According to a survey by Deloitte on East Africa private equity, PE funds invested three times as much in sub-Saharan Africa in 2013 as they did in 2012.

Recently, the Abraaj Group closed their third sub-Saharan Africa fund at $990 million (Sh94 billion). This signals the increasing confidence in private equities in Africa.

The high risks attributed to African economies are providing higher returns as a trade-off. But, the key question is, with all the money available who is reaching out for it? Are small and medium companies aware of the opportunities on hand?

In Kenya, the main sectors that attract private equity investors are healthcare, real estate, retail, agribusiness and education. But, this doesn’t entirely limit any small business owners from attracting funding.

PE funds seek to inject money into businesses with high a growth rate trajectory or distressed companies in the hope of selling them after turnaround.

Majority of PE funds will not invest in start-ups. Have you ever heard or watched Shark Tank? It’s a television show where individuals pitch ideas to investors in the hope of getting funding to expand their businesses.

You will note that individuals who come to the show at the very early stages are often declined based on “it’s too early to invest. I don’t see how and when I will make my money back”.

Hence, investors seek potential medium and small enterprises with attractive returns. On average, PE funds seek companies that have been in existence for a minimum of three years.

Small and medium enterprises (SMEs) are often skeptical of bringing on board investors, afraid of ceding control and ownership. However, they forget the added value of having an investor on board.

Again, why would one invest in a business and not have any influence over it? It gets down to the reasons why you need funding and how you structure your deal. Seek professional advice from your financial advisors, lawyers or accountants where you deem necessary.

One good example of how PE funding has changed a company is Nairobi Java House. In 2012, Emerging Capital Partners (ECP), a PE fund, invested an undisclosed amount of money in Java House.

Today, Java seems to be in every corner of town. ECP has since helped build Planet Yogurt, a group of frozen yogurt outlets. In 2014, Leapfrog Investments, a PE firm with focus on Africa and Asia, invested Sh1.68 billion to gain control of Kenya’s Resolution Insurance to tap into the growth of health coverage.

And, most recently, Fanisi Capital, a PE firm in Kenya, invested Sh195 million in a mid-sized food distribution and processing firm that sells pizzas, berries and fresh juice. These are just a few deals to enlighten SMEs on the impact of capital injection by bringing an investor on board.

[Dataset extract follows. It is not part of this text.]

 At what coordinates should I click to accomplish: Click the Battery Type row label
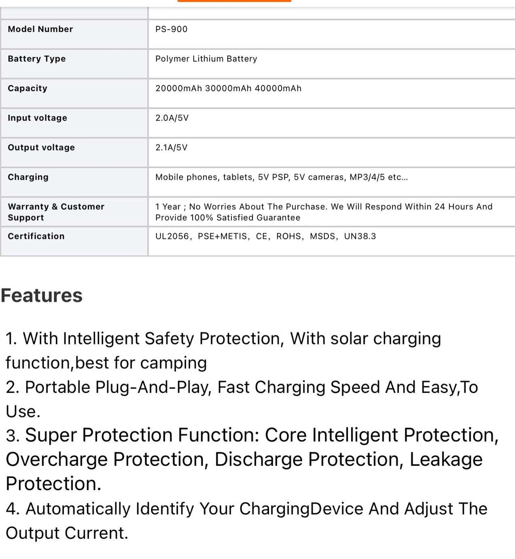point(37,59)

Some of the challenges PE funds face are that a majority of SMEs are family owned and are often unwilling to relinquish control. Managers are unwilling to create room for newcomers. Most often you will find growth and good returns within these businesses.

In addition, when PE funds invest in your business they require an exit strategy after several years. Local partners are often unwilling to sell their business or go public and hence it becomes challenging for a PE to invest.

Today, the Growth Enterprise Market Segment at the Nairobi Securities Exchange that was launched in 2013 has listed a few companies. This will make it easier for PE funds to exit companies.

But small business owners or investors may argue, “why buy, build and then sell?” They would rather hold and continue to grow organically. There is no right or wrong answer to this question. It’s a matter of your objectives and goals as an investor or owner.

Are you an SME and ready to get your business to the next level? Private equity may be the solution. Remember, business opportunities are like buses - there’s always another coming.

Waweru is a financial advisor at Anchorage Limited.